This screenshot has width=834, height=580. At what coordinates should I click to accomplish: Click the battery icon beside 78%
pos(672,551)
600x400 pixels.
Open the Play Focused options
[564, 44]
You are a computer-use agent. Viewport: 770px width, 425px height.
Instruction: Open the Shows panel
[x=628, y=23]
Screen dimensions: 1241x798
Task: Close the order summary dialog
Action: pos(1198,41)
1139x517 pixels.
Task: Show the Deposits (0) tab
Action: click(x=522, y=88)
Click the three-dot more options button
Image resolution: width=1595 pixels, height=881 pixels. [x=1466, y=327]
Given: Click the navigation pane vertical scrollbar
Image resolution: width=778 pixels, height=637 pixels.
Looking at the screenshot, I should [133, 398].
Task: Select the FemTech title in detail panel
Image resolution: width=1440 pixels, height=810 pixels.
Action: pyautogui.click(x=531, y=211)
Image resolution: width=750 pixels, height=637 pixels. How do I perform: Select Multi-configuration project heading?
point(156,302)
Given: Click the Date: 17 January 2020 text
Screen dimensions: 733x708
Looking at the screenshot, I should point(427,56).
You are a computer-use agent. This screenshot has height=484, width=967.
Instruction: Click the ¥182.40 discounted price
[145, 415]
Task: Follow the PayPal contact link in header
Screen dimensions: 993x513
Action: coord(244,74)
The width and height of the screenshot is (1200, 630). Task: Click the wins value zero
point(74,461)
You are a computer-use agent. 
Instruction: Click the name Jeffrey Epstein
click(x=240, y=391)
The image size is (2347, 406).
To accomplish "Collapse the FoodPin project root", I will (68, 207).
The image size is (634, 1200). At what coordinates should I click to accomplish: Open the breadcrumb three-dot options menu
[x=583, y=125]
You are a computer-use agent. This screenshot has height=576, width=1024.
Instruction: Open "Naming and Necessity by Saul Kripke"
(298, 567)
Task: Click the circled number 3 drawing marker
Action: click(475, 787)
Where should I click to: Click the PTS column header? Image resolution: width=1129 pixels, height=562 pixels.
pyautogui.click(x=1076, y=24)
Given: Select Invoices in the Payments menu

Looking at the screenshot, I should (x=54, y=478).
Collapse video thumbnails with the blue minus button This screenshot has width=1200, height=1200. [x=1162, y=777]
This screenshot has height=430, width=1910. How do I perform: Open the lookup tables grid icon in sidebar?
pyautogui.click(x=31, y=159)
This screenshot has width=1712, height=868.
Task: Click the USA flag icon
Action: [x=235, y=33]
+++
TASK BRIEF: Reproduce all records exactly, without omissions.

RESPONSE BELOW:
This screenshot has width=834, height=580. At what coordinates should I click to accomplish: Click the battery icon beside 78%
pos(672,551)
600x400 pixels.
Open the Play Focused options
[564, 44]
You are a computer-use agent. Viewport: 770px width, 425px height.
Instruction: Open the Shows panel
[x=628, y=23]
Screen dimensions: 1241x798
Task: Close the order summary dialog
Action: pos(1198,41)
1139x517 pixels.
Task: Show the Deposits (0) tab
Action: click(x=522, y=88)
Click the three-dot more options button
Image resolution: width=1595 pixels, height=881 pixels. [x=1466, y=327]
Given: Click the navigation pane vertical scrollbar
Image resolution: width=778 pixels, height=637 pixels.
Looking at the screenshot, I should [133, 398].
Task: Select the FemTech title in detail panel
Image resolution: width=1440 pixels, height=810 pixels.
Action: pyautogui.click(x=531, y=211)
Image resolution: width=750 pixels, height=637 pixels. How do I perform: Select Multi-configuration project heading?
point(156,302)
Given: Click the Date: 17 January 2020 text
Screen dimensions: 733x708
Looking at the screenshot, I should point(427,56).
You are a computer-use agent. This screenshot has height=484, width=967.
Instruction: Click the ¥182.40 discounted price
[145, 415]
Task: Follow the PayPal contact link in header
Screen dimensions: 993x513
Action: coord(244,74)
The width and height of the screenshot is (1200, 630). Task: Click the wins value zero
point(74,461)
You are a computer-use agent. 
Instruction: Click the name Jeffrey Epstein
click(x=240, y=391)
The image size is (2347, 406).
To accomplish "Collapse the FoodPin project root", I will (68, 207).
The image size is (634, 1200). At what coordinates should I click to accomplish: Open the breadcrumb three-dot options menu
[x=583, y=125]
You are a computer-use agent. This screenshot has height=576, width=1024.
Instruction: Open "Naming and Necessity by Saul Kripke"
(298, 567)
Task: Click the circled number 3 drawing marker
Action: click(475, 787)
Where should I click to: Click the PTS column header? Image resolution: width=1129 pixels, height=562 pixels.
pyautogui.click(x=1076, y=24)
Given: Select Invoices in the Payments menu

Looking at the screenshot, I should (x=54, y=478).
Collapse video thumbnails with the blue minus button This screenshot has width=1200, height=1200. [x=1162, y=777]
This screenshot has height=430, width=1910. How do I perform: Open the lookup tables grid icon in sidebar?
pyautogui.click(x=31, y=159)
This screenshot has width=1712, height=868.
Task: Click the USA flag icon
Action: [x=235, y=33]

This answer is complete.